● Stated goal: Format the lines below as a JSON list of strings, one string per line, with blank lines dropped. Leave the pictures out of the answer.
━━━ Raw data ━━━
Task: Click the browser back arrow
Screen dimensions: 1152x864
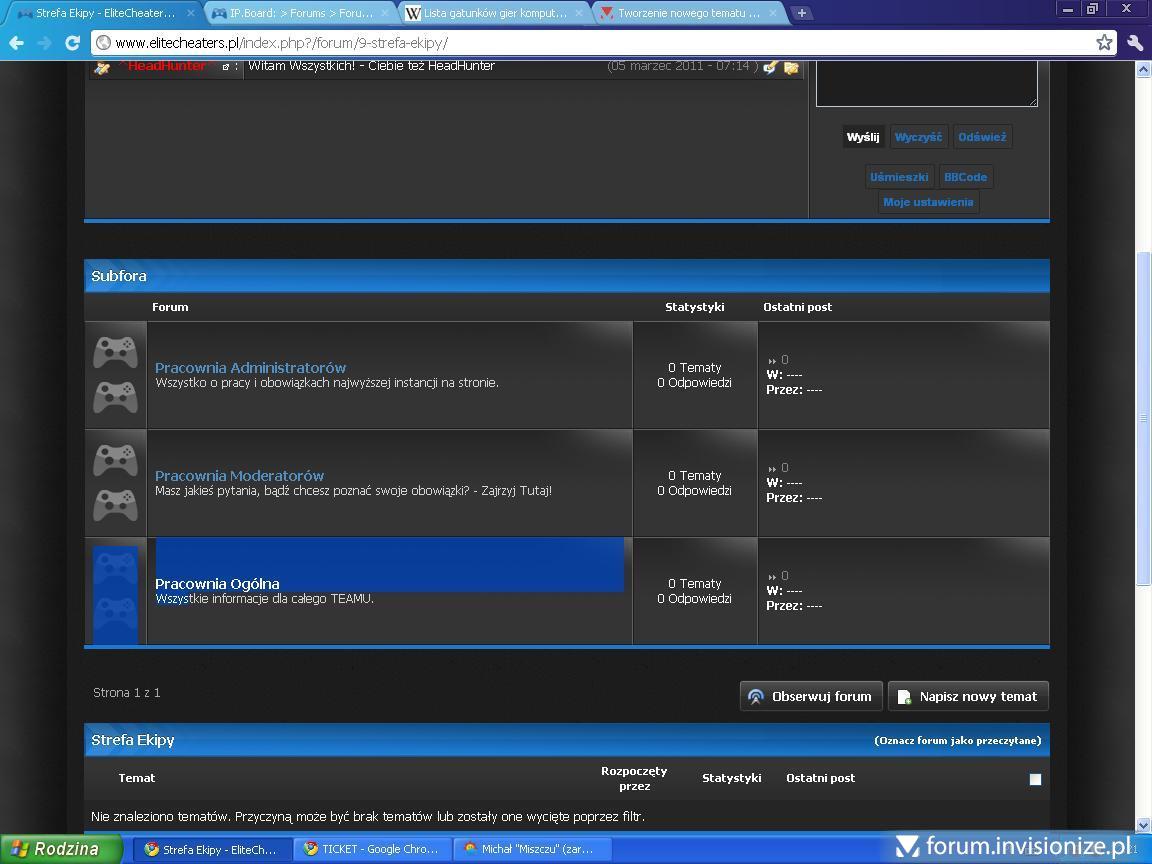Action: click(x=17, y=43)
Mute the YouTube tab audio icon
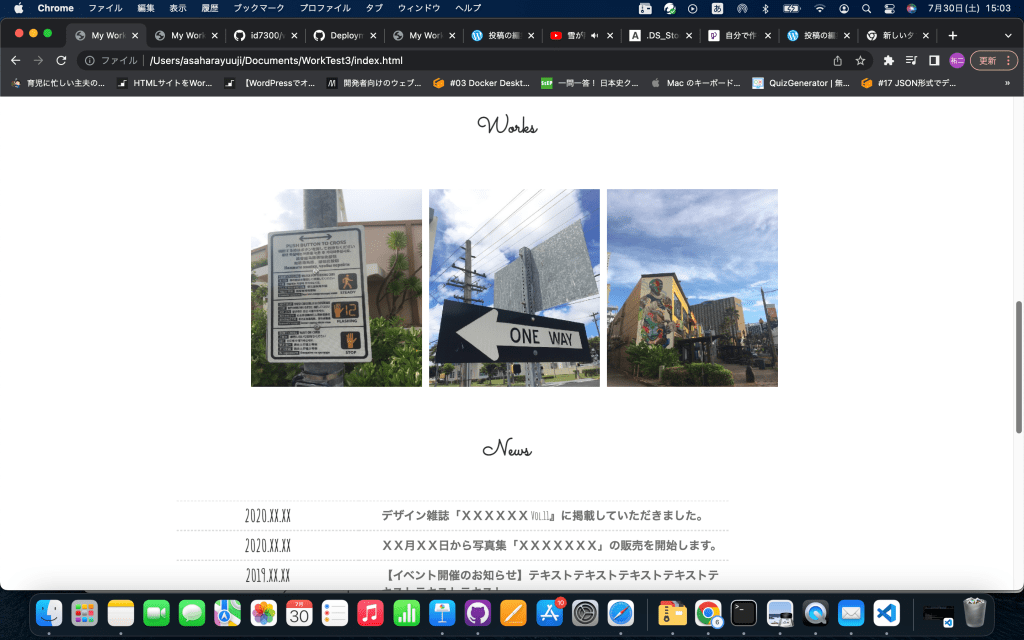This screenshot has width=1024, height=640. [x=595, y=35]
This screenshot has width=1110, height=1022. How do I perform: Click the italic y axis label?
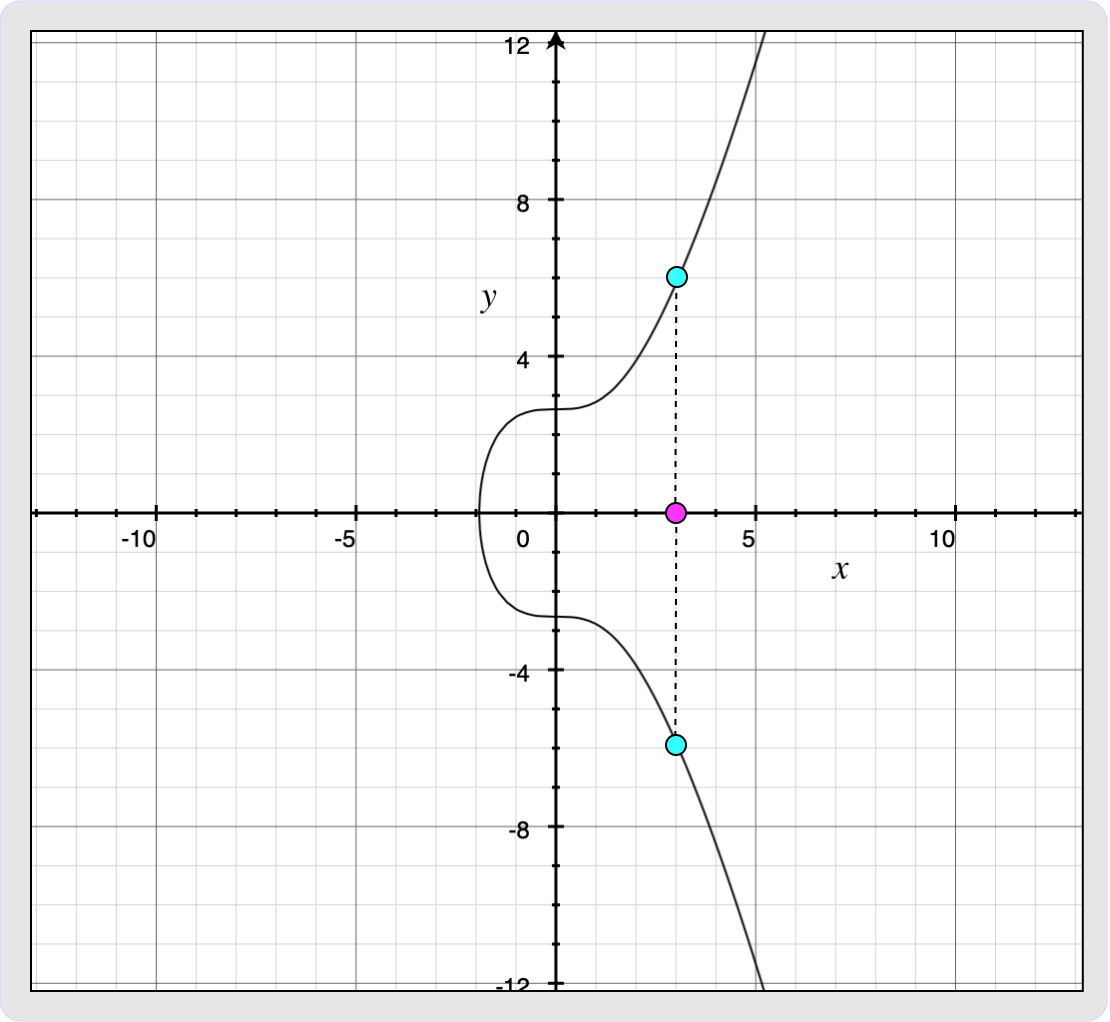point(489,298)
━━━
● Answer to the task:
[
  "Task: Click the browser back arrow",
  "Screen dimensions: 1152x864",
  "Action: click(x=17, y=43)",
  "Mute the YouTube tab audio icon",
  "This screenshot has width=1024, height=640. [x=595, y=35]",
  "This screenshot has width=1110, height=1022. How do I perform: Click the italic y axis label?",
  "point(489,298)"
]